Caso Rinaldi: ok del giudice al patteggiamento per l’ex comandante e la moglie

Altri tre soggetti vanno a processo. I legali dell'ex comandante: "E' stato deciso di porre un punto definitivo su questo procedimento e andare avanti con le rispettive vite, i processi penali sono come coltelli che tagliano la carne viva di tutte le persone che ne sono coinvolte, direttamente ma anche indirettamente"

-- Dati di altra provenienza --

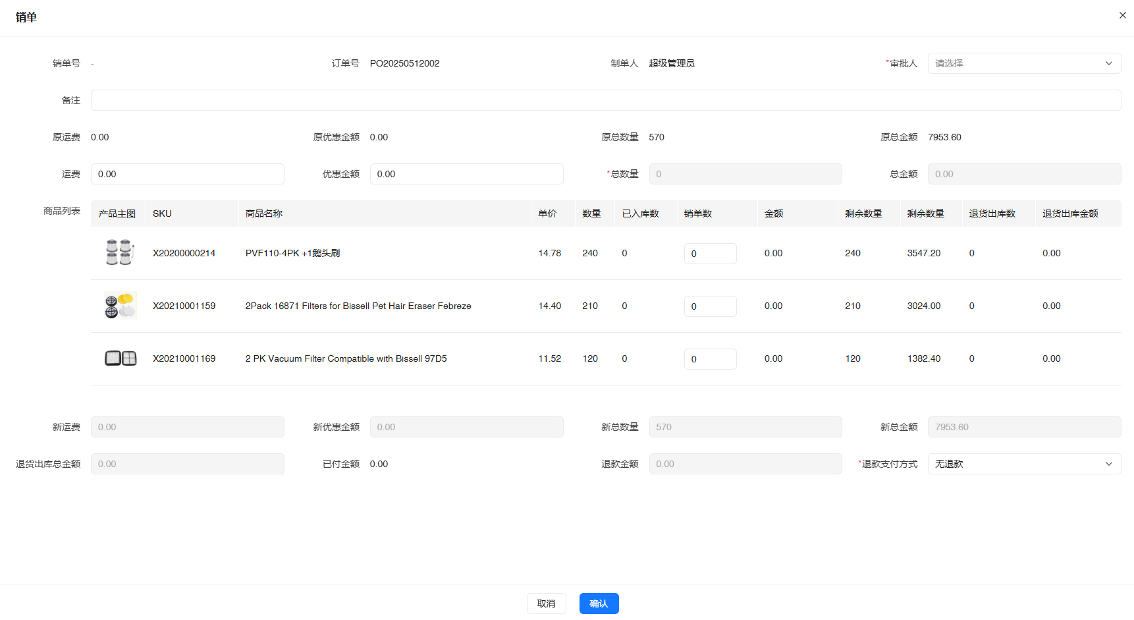The width and height of the screenshot is (1134, 620).
Task: Click product thumbnail for X20210001159
Action: (120, 306)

Il tribunale di Firenze ha accolto la richiesta di patteggiamento avanzata dai legali dell’ex comandante della Polizia Municipale di Siena Cesare Rinaldi e della moglie Cristina Casini, anche lei ex agente del corpo di municipale, entrambi coinvolti nel caso di stalking a danno di una dipendente dell’università di Siena. Il gup fiorentino ha accordato il patteggiamento a 2 anni e 9 mesi per Rinaldi e a 1 anno e 10 mesi per la coniuge. Il giudice ha altresì accordato la messa alla prova per altri due carabinieri coinvolti – con contestuale sospensione del procedimento – mentre andranno a giudizio altri tre soggetti, tra cui un agente dei servizi segreti. Le accuse erano a vario titolo di stalking in concorso e accesso abusivo al servizio informatico di indagine, in relazione a una serie di atti stalking commessi a danno della donna e dei suoi familiari, con l’ausilio di alcuni rappresentanti delle forze dell’ordine, che avrebbero agito dietro richieste dalla parvenza istituzionale.

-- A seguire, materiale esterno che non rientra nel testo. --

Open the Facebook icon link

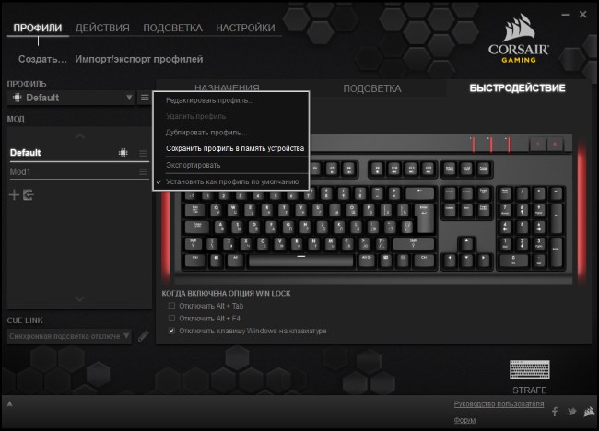click(x=555, y=411)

 “I processi penali sono come coltelli che tagliano la carne viva di tutte le persone che ne sono coinvolte, direttamente ma anche indirettamente – è il commento dei legali di Rinaldi, gli avvocati Enrico e Lorenzo De Martino – È stato deciso di porre un punto definitivo su questo procedimento e andare avanti con le rispettive vite, anche se molti aspetti avrebbero potuto essere oggetto di approfondimento in dibattimento. Adesso ci auguriamo che possa definitivamente calare il sipario, anche mediatico, su questa vicenda”.